Directions → Find the line containing "Výkup nemovitosti až" in the entries below. Reproduce that line and each one after it to the end, exactly, with no other lines.

Collected data entries
* * * * * * * * *

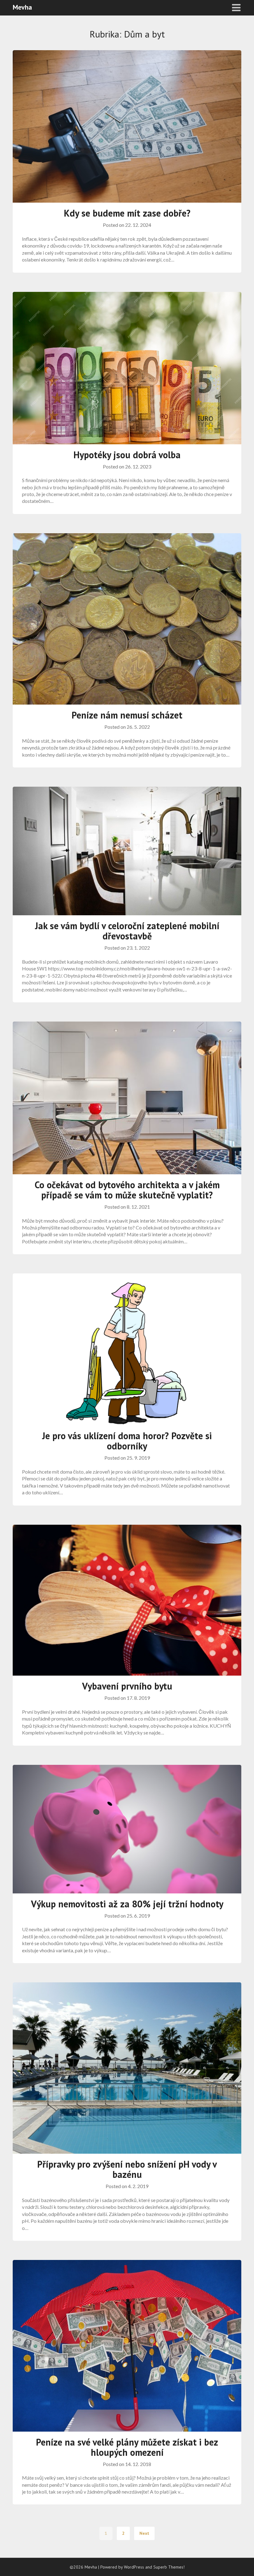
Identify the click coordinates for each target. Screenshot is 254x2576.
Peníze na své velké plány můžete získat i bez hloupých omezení (127, 2447)
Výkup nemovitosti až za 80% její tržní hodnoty (127, 1904)
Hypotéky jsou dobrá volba (127, 455)
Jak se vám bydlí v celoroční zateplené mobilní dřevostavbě (127, 931)
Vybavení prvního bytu (127, 1686)
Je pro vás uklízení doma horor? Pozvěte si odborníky (127, 1441)
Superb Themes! (169, 2567)
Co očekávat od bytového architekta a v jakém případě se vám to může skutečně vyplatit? (127, 1190)
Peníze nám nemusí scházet (127, 715)
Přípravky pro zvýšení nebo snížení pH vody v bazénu (127, 2169)
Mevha (22, 7)
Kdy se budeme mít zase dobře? (127, 213)
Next (144, 2533)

* * * * * * * * *

Result for this exercise →
Výkup nemovitosti až za 80% její tržní hodnoty (127, 1904)
Hypotéky jsou dobrá volba (127, 455)
Jak se vám bydlí v celoroční zateplené mobilní dřevostavbě (127, 931)
Vybavení prvního bytu (127, 1686)
Je pro vás uklízení doma horor? Pozvěte si odborníky (127, 1441)
Superb Themes! (169, 2567)
Co očekávat od bytového architekta a v jakém případě se vám to může skutečně vyplatit? (127, 1190)
Peníze nám nemusí scházet (127, 715)
Přípravky pro zvýšení nebo snížení pH vody v bazénu (127, 2169)
Mevha (22, 7)
Kdy se budeme mít zase dobře? (127, 213)
Next (144, 2533)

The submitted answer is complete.